Вейлир обернулся, и улыбка сползла с его лица. Он что-то бросил сквозь зубы — судя по всему, ругательное. Схватил Асту за локоть, кратко извинился перед мужчиной — и потащил её прочь.
16.3
Аста терпела, пока он не выволок её из сада. Стоило им оказаться за порогом, как она вырвалась и отпрыгнула от него на пару метров.
— Не подходи, — зашипела она, как разъярённая кошка — а мир вокруг уже таял, сменяясь привычным, золотисто-зелёным.
— Аста... — Вейлир сделал шаг вперёд. Смотрел настороженно, будто собирался схватить — и в следующее мгновение на самом деле протянул руку.
— Не смей трогать меня! – крикнула она, уворачиваясь. — Думаешь, я не знаю, что ты делаешь? Всякие ваши долбаные привязки? А я-то думала, почему ты даже ни разу не сказал, что я тебе нравлюсь!
Вейлир убрал руку, но продолжал стоять в двух шагах. Гипнотизировал взглядом. Неожиданно сказал:
— Ты мне нравишься.
Аста мотнула головой:
— Не ври. Я тебе для чего-то нужна, и чувства здесь ни при чём. Для чего?
Он сжал челюсти. Глаза недобро блеснули.
— Ненавижу эти разговоры о всяких соплях, — бросил он, как плюнул.
— Соплях? – Аста прекрасно поняла, но не смогла не повторить. Звенящим гневным голосом, от которого вся живность вокруг попряталась.
— О чувствах, — он произнёс это с брезгливым презрением. — Ты не понимаешь. Власть — вот что важно. Сила. Возможности. На хрен любовь, она ничего не даёт. Даже удовольствия.
А вот это её почему-то ударило. Даже дышать стало больно.
Но во всём виновата она сама.
Откуда Аста вообще взяла, что он её любит? А она? По большей части она была очарована его внешней привлекательностью. Таинственностью, возможностями. Это же фактически то же самое, что он говорит. «На хрен любовь. Сила и возможности, вот что важно».
Сила. А секс с младшими даёт им силу. Энергию. Увеличивает способности.
На миг она потеряла бдительность, и он оказался совсем рядом. Перехватил за предплечья – она дёрнулась, хотела расцарапать ему лицо, дать пощёчину, крикнуть что-нибудь злое, чтобы ему стало так же тяжело и плохо, как ей. Не успела — золотистые ленты окутали её, стянули руки за спиной, заставили выпятить грудь, вздёрнуть подбородок — так что Аста могла лишь скрипеть зубами и сверлить Вейлира гневным взглядом.

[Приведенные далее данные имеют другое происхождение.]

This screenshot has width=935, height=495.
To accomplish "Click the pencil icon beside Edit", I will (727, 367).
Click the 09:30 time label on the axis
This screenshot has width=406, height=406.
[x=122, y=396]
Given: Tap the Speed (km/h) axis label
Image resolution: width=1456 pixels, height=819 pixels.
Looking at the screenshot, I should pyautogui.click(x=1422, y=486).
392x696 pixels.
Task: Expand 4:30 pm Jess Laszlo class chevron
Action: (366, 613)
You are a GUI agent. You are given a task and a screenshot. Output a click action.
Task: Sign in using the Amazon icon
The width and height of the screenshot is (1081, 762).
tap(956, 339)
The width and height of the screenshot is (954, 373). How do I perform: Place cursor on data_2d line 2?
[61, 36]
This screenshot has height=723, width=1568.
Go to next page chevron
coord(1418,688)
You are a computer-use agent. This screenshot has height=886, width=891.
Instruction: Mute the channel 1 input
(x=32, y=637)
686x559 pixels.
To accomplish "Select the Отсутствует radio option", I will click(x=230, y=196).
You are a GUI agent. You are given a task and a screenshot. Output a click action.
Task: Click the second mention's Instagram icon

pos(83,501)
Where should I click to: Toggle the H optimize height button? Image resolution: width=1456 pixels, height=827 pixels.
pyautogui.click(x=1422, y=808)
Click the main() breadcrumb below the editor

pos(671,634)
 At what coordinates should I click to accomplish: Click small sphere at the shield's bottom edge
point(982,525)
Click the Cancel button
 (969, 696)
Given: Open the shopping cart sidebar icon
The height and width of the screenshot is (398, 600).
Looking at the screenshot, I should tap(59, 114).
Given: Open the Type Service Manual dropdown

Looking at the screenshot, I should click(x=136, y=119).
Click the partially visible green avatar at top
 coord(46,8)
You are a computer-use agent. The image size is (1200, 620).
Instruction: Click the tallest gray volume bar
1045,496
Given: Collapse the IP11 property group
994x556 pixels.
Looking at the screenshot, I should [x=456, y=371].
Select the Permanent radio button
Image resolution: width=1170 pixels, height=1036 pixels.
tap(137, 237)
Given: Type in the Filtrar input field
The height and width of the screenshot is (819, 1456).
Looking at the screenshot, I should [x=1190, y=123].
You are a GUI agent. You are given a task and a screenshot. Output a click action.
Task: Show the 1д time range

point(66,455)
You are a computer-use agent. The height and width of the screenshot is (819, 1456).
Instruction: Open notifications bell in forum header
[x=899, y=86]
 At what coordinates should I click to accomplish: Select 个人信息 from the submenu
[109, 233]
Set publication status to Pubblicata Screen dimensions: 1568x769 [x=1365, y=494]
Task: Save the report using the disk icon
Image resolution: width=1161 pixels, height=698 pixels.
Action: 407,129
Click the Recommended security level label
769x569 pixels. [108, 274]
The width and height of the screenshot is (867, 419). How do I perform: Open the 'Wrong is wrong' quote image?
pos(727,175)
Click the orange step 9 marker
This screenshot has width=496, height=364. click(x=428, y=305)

— Ты забыла, — он склонился над ней и сказал тихо-тихо, — это мой мир. Здесь я хозяин.
Аста снова дёрнулась, но ленты держали намертво. Сама напомнила себе муху в паутине.
— Только посмей, — прошипела она.
— Что тогда? — их лица были на расстоянии пары сантиметров. Аста чувствовала чужое тёплое дыхание на губах и злилась оттого, что думает о большем. — Давай, скажи, — Вейлир понизил голос ещё сильнее, на грани шёпота, — что не хочешь...
Это было ужасно. Такой беспомощной, такой беззащитной и раскрытой — видимой насквозь, до самых постыдных желаний — она себя никогда не ощущала. И ещё ужаснее было от сознания того, что он был прав.
Здесь действительно был его мир, и он мог сделать с Астой что угодно. До сих пор он сдерживался, чтобы она ничего не заподозрила. А теперь сдерживаться больше не надо, можно насильничать сколько угодно. Никто не остановит и не запретит.